United States: GDP growth slows significantly in the fourth quarter
The economy grew moderately in the fourth quarter, albeit at a more modest pace than in the previous quarter. According to a preliminary GDP estimate released by the Bureau of Economic Analysis, the economy expanded 4.0% in Q4 in seasonally-adjusted annualized terms (SAAR), matching analysts’ expectations, after increasing 33.4% in the previous quarter. In annual terms, GDP declined 2.5% in Q4 after dropping 2.8% in Q3. Overall in 2020, the economy contracted 3.5% (2019: +2.2% yoy), marking the worst performance since at least 1946.
The fourth quarter’s slowdown in growth was predominately driven by softer domestic demand growth as a sharp increase in new Covid-19 cases since late October led to the reimposition of some lockdown measures in parts of the country. Private consumption growth eased to 2.5% SAAR (Q3: +41.0% SAAR), while fixed investment growth also softened to 18.4% in Q4 (Q3: +31.3% SAAR).

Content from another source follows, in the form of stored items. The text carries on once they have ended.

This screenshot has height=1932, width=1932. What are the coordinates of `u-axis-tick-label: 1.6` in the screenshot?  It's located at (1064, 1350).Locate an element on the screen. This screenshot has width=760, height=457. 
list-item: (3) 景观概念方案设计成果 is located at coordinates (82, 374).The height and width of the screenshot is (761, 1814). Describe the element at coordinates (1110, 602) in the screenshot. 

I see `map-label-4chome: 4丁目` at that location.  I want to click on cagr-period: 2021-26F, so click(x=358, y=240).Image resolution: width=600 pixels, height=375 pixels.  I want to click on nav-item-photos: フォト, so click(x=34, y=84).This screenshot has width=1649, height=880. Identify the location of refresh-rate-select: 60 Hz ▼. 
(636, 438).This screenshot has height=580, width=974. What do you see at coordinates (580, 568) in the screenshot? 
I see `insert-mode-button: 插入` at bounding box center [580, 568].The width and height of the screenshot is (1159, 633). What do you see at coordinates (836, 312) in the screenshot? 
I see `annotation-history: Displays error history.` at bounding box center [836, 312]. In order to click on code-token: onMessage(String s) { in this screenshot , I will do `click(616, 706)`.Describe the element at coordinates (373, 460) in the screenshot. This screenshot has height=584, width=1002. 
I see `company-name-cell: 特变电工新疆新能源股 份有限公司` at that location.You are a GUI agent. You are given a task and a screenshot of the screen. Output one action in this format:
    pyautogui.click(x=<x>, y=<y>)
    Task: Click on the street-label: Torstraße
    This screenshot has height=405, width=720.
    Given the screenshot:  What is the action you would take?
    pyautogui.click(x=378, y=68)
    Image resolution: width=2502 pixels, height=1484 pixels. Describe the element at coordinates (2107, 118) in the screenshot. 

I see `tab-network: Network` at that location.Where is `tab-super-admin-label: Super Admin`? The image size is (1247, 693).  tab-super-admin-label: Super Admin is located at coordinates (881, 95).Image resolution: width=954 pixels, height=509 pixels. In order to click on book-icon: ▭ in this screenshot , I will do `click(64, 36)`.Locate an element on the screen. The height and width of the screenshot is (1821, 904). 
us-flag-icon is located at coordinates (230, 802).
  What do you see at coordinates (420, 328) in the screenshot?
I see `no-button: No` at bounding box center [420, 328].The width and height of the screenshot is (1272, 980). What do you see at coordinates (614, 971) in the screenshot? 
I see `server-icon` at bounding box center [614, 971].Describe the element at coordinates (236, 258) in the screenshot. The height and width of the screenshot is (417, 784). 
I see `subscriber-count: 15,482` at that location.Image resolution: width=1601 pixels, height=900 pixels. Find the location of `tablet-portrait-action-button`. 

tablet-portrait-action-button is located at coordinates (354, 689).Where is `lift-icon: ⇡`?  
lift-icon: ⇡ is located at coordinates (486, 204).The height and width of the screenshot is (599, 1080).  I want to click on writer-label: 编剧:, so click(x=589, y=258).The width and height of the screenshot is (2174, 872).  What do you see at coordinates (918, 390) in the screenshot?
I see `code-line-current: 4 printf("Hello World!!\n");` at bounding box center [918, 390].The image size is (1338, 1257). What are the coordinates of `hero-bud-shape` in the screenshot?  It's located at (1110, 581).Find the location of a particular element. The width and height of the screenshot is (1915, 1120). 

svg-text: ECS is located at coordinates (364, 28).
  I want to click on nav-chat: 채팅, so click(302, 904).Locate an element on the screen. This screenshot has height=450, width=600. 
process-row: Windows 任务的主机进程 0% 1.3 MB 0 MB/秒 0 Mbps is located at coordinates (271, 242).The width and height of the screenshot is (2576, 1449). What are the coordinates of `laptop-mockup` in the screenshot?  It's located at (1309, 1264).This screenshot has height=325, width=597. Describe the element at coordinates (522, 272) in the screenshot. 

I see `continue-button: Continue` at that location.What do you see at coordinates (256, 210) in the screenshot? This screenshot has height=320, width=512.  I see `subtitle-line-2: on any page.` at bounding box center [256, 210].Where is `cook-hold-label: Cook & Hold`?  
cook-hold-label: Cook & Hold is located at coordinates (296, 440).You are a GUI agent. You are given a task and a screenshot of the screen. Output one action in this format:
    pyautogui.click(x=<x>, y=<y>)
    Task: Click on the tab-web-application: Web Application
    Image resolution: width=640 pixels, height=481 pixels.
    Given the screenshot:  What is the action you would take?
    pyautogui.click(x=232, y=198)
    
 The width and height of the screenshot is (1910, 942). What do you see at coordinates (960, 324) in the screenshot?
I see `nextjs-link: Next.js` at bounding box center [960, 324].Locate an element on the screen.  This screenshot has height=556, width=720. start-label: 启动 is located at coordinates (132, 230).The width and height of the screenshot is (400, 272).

That said, the fall in government consumption moderated to 1.2%, compared to the previous quarter´s 4.8% decline.
Turning to the external sector, growth in exports of goods and services dipped to 22.0% in Q4 from 59.6% in the third quarter, while growth in imports of goods and services eased to 29.5% from 93.1%. The external sector thus subtracted 1.5 percentage points from the headline figure, which was less pronounced than the third quarter’s subtraction of 3.2 percentage points.
The spike in new Covid-19 cases domestically led to stricter lockdown measures in the fourth quarter and weighed heavily on the economic recovery. This headwind will likely carry over into early 2021, but strong fiscal stimulus measures announced in late December and again in January, coupled with the ongoing rollout of an effective vaccine, should bolster economic conditions over the medium term.
Commenting on the outlook, James Knightley, chief economist at ING, noted:
“While we acknowledge there are obvious risks that virus mutations deliver setbacks or problems arise with the vaccination program, we think the positives outweigh the negative risks. Consequently 5% growth looks achievable this year and this is before we consider the potential boost from President Biden’s $3tn+ Build Back Better infrastructure and energy plan.”